Here are five you might try (or be accused of) if you were a member of Pennsylvania Meetings between 1680 and 1776.

1. Find a fiancé outside your faith
The biggie. Between 1680 and 1776 in Pennsylvania Monthly Meetings, nearly 5,000 Meeting members were disowned for “Marrying contrary to discipline.” Among them were Betsy Ross and four of her sisters who left the Quaker fold for those outside the faith, leading to their discipline and the prospect of disownment. Betsy left to join the Free Quakers, famous for not observing the Peace Testimony. My research pointed out, though, that the majority of those who joined the splinter sect did so because of intermarriage and their objection to the idea of disownment, in and of itself.

Bed, Betsy Ross house

2. Get pregnant out of wedlock (or get someone pregnant)
Another biggie. 1311 disowned for this. I guess you could say you’re sorry but then what? “Fornication with fiancée” is 1311 but “other fornication” is 727. Early readers of my WIP keep asking “where were the parents?” Frankly, I don’t know! Did the Friends decide young people could chaperone themselves? Maybe. Also, I’m going to throw this in, because it may have led to the above: Drunkenness: 613

Monthly Meeting Minutes, Darby Monthly Meeting, John James Pearson was disowned for fighting in the American Revolution

3. Disagree about something important
Slavery: 123 disowned. Not surprising since it was one of the tenets of Quaker doctrine not to enslave after 1776 (there were a number of Quaker enslavers before that time including William Penn.) A bigger number is 504 for military attendance, including fighters in the American Revolution like Bevan and John James Pearson. Both were kicked out of Darby Monthly Meeting. John James was wounded at Brandywine.

John Bartram’s house

4. Raise a big theological stink
Schism: 54. John Bartram did not ascribe to Trinitarianism, the belief that God is “three in one: Father, Son and Holy Spirit.” Darby Meeting did. Farewell, John. World-famous botanist Bartram ended up retreating to his estate on the banks of the Schuylkill, including words of protest/theology in the stonework above his greenhouse.
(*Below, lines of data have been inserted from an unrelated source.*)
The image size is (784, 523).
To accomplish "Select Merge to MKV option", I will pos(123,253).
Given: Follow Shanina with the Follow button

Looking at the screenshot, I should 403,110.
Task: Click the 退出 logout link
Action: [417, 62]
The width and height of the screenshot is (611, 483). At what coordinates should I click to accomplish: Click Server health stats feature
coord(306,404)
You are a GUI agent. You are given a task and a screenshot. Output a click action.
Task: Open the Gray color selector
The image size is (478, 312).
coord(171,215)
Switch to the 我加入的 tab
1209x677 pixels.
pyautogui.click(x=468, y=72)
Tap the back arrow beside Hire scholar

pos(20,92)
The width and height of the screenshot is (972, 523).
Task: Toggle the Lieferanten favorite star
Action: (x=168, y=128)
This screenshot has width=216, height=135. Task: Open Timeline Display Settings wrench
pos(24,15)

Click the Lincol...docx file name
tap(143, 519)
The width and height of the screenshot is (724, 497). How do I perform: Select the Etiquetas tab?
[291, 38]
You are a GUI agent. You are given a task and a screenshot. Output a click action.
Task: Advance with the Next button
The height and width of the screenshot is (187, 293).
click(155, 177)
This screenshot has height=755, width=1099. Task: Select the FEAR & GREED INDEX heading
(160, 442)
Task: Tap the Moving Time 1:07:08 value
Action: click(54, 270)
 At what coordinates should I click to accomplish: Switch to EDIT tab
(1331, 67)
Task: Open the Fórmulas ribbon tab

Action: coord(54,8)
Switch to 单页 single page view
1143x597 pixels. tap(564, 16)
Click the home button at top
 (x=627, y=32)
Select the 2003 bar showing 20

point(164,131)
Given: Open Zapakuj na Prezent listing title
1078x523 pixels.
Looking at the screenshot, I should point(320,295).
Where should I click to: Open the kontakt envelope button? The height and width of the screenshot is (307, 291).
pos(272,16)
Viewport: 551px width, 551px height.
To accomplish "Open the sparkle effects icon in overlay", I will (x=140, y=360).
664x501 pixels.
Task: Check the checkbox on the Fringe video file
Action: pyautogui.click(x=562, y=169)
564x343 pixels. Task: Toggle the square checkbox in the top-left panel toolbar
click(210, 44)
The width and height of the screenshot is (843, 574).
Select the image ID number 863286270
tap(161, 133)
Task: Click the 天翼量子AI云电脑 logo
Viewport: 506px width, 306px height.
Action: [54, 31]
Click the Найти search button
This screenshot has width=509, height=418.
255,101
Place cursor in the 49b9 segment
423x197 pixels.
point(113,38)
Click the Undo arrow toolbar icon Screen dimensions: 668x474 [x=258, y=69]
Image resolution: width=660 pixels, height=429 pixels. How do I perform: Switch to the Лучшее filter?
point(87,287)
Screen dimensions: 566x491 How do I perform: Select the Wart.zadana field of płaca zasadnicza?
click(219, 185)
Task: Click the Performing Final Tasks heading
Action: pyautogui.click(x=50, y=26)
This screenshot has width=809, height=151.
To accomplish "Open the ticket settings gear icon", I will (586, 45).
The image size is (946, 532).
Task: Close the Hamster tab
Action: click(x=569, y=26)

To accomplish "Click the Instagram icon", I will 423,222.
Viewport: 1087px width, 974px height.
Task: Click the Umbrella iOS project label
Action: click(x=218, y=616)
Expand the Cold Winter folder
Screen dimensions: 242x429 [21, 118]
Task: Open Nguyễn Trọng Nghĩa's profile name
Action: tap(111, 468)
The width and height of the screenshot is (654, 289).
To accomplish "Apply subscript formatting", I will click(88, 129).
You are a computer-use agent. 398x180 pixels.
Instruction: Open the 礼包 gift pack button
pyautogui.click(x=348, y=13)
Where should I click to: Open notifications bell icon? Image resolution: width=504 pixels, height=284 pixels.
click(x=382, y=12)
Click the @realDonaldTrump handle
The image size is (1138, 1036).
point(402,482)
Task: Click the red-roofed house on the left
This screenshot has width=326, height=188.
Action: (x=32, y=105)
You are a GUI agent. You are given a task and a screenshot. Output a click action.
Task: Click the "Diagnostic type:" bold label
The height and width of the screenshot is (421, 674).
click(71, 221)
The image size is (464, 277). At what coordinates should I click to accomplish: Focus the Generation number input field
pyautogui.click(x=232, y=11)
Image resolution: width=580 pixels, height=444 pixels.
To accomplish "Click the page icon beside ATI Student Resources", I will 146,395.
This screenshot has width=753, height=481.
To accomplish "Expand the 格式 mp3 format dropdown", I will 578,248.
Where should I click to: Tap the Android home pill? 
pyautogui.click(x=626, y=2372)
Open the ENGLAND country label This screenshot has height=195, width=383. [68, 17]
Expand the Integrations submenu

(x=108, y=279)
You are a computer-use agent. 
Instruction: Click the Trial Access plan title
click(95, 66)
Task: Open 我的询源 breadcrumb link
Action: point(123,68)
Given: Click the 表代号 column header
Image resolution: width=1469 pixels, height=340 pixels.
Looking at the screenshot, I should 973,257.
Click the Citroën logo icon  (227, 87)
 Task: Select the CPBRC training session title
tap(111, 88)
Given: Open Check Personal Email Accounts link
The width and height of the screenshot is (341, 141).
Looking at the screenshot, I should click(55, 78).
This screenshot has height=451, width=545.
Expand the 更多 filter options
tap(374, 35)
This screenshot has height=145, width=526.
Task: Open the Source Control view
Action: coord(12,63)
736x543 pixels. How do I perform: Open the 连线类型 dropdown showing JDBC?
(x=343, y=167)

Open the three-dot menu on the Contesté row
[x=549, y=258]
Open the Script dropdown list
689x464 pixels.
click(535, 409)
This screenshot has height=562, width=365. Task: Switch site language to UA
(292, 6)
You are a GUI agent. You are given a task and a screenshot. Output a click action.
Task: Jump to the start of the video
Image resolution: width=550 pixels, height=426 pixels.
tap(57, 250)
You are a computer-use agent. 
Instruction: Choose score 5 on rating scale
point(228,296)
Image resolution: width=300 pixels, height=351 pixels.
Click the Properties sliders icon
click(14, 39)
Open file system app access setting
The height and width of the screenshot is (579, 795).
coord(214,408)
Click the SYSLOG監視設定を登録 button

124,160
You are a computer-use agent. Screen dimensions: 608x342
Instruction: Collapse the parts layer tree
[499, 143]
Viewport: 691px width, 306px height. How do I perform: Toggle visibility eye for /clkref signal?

5. Disagree about something unimportant
Fiddling and dancing in your home: 1. I’ve cheated a bit here. This number is from Disownment in Hopewell, NM 1760-1809.

I learned from this 1991 article that Quakers did not“excommunicate” members in the same sense that other Christian churches did throughout history. The article states that Quakers have sought a way to both disown their Friends, while at the same time loving them. “Excommunication was aimed at the offender, whereas disownment was aimed at the world.” While no one was ever really prohibited from attending Meeting for Worship after being disowned, disownment precluded participation in the Meeting’s business. But still, many left Worship as well, whether to marry their sweethearts, enjoy fiddle music, or more chillingly, continue to enslave people.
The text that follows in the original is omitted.